Friday, 16 October 2015
Hall D1 Foyer (Floor 3) (Coex Convention Center)
Background: Common clinical syndromes of aspirin hypersensitivity, aspirin-exacerbated respiratory disease (AERD) and aspirin-exacerbated cutaneous disease (AECD), was subjected to a genome-wide association study to identify differential genetic biomarkers for aspirin hypersensitivity in a Korean population. Methods: A comparison of SNP genotype frequencies on an Affymetrix Genome-Wide Human SNP array of 179 AERD patients, 211 AECD patients and 1989 healthy normal control subjects (NC) revealed SNPs on chromosome 2 and 6 that were associated with AERD, not AECD. To validate the association, we enrolled a second cohort comprising AERD, normal healthy control and disease-control (aspirin tolerant asthma; ATA) groups.
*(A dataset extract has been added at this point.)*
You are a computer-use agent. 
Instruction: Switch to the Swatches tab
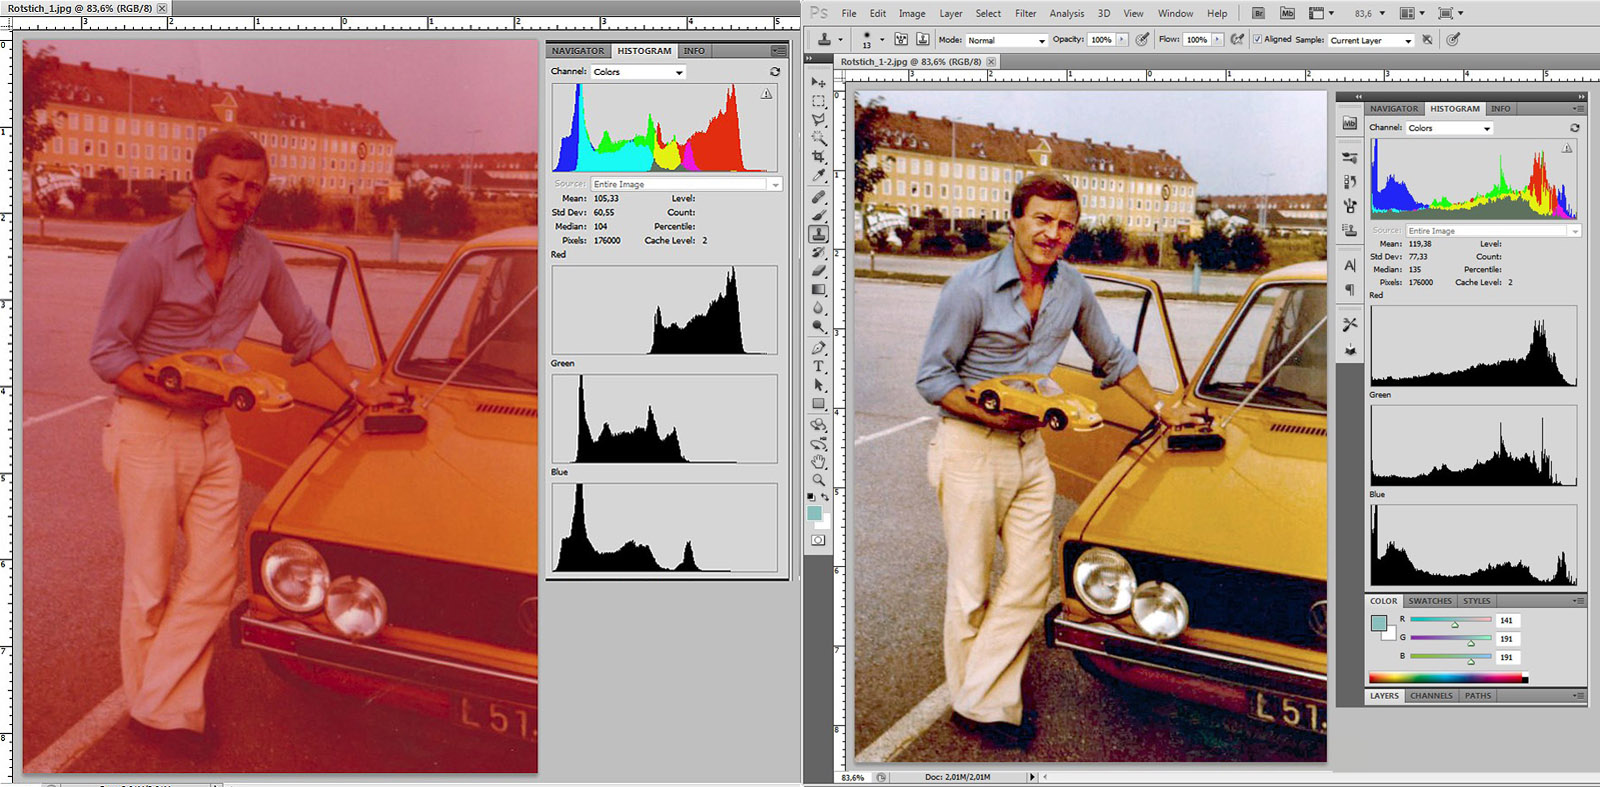1429,601
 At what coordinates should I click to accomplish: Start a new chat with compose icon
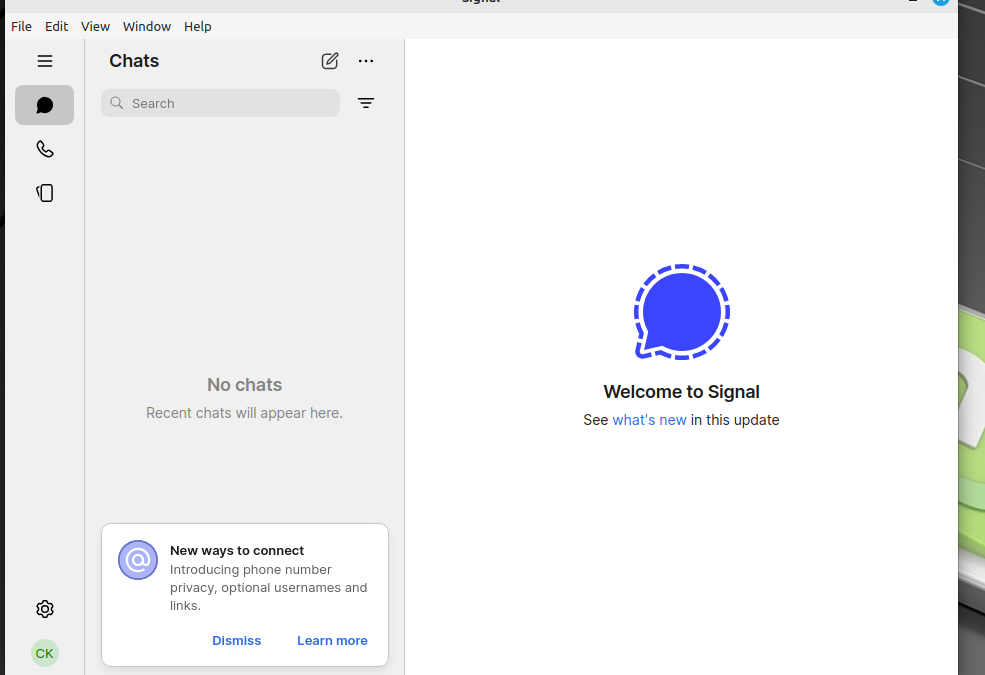[x=330, y=61]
A diagnostic value was evaluated by the area under the curve (AUC) value of receiver operating characteristic (ROC) curves for each combination. Results: Three SNPs of DPP10 gene on chromosome 2 and two SNPs of HLA-DPB1 gene on chromosome 6 showed a significant association with the AERD phenotype. The minor genotype frequency (AG or AA) of a particular SNP, rs3128965, in the HLA-DPB1 region was higher in the AERD group compared to the ATA or NC group (P=0.001, P=0.002, in a co-dominant analysis model, respectively). Comparison of rs3128965 alleles with the clinical features of asthmatics revealed that the patients harboring the A allele of a particular SNP, rs3128965, in the HLA-DPB1 region showed increased bronchial hyperresponsiveness to inhaled aspirin, methacholine, and higher 15-HETE levels, than those without the A allele. Three intronic SNPs of DPP10 gene are significantly associated with the AERD phenotype. Serum DPP10 level was significantly higher in AERD compared to control groups, ATA and NC. A combination of SNP of DPP10 gene and serum DPP10 level showed a good diagnostic value in a close correlation with c-Kit and YKL. Conclusions: This implies the potential of two SNPs, rs3128965 of HLA-DPB1, rs17048175 of DPP10, as genetic biomarkers for the AERD phenotype.